Overcharging an individual accused of committing crimes is nothing new within the justice system. It serves as a tactic that prosecutors employ to coerce defendants to accept a guilty plea. Overcharging is wrong in many cases; however, the aspect that creates the most detrimental effect on juveniles is the concurrency of mandatory minimums requirements the juvenile is forced to serve if found guilty (the minimum amount of time an individual convicted of a crime is required to serve per charge) which can add decades of incarceration when a juvenile is tried as an adult. This accumulation of charges is capable of creating de facto life sentences which, while in contravention of the spirit of Supreme Court decisions, is not only legal but widely tolerated amongst prosecutors.

The average life expectancy according to the World Bank for men and women in the U.S., as of 2019, is 76 and 81, respectively, yet sentences that extend longer than these estimates all too often occur. Just this year in Ohio, a juvenile, Brandon Moore, received a reduced sentence on appeal that originally required him to serve 141 years, but only due to recent legislation, which almost half of the states have not yet implemented. Or in the case of Timothy Willbanks in Missouri, who received a 375-year sentence, but is eligible for parole at the age of 85, a sentence that is a de facto LWOP and death sentence.

In effect, despite Supreme Court rulings labeling LWOP sentences as a violation of the Eighth Amendment’s “Cruel and Unusual Punishment,” clause, these sentences still occur. The current state of the criminal justice system when it relates to juveniles is a mixed batch of competing interests that does not serve the public-at-large nor those convicted of crimes. Instead of creating a system tailored to juveniles that commit serious crimes and lower crimes (where juvenile Court handles sentencing), the U.S. criminal justice system relies on an insufficient system that labels juveniles as adults rather than tackle the complex, nuanced issue of juvenile crime.

The Need for Reform is Long Overdue

What is needed is a significant overhaul in juvenile sentencing practices that can hold juveniles convicted for a crime accountable while balanced with restorative justice outcomes that can also provide justice for that same juvenile. No one—not even this article—argues that blanket amnesty should be granted to juveniles who commit crimes. However, the argument for the justice system not distinguishing between adults and juveniles is unacceptable and is a betrayal of juveniles’ fundamental Constitutional and human rights. Juveniles are intrinsically different from adults who can better process the consequences of their actions, and our criminal justice system should reflect this reality.
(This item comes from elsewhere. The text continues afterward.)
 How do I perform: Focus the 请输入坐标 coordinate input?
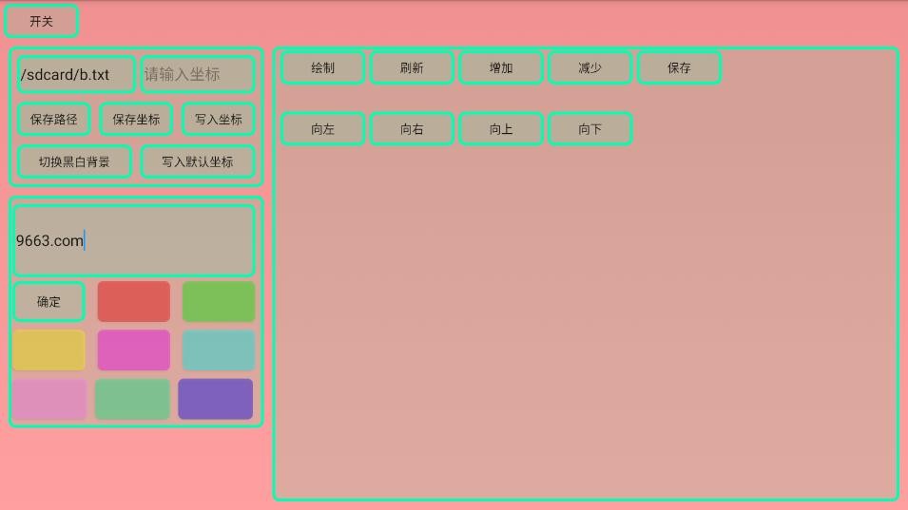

Currently, states throughout the U.S. are slowly passing legislation to come into compliance with Supreme Court decisions; however, with the most recent decision in Jones, it remains unclear if the progress made this century will continue.

The U.S. and its citizens need to ask themselves if this is genuinely the best way to dispense justice for juveniles. As noted by legislators and activists alike, structural issues with the justice system require painstaking work. Yet, the need to create a better system to both hold juveniles accountable for criminal activity and—more importantly—rehabilitate those same juveniles should be at the top of the list for any individual advocating for criminal justice reform.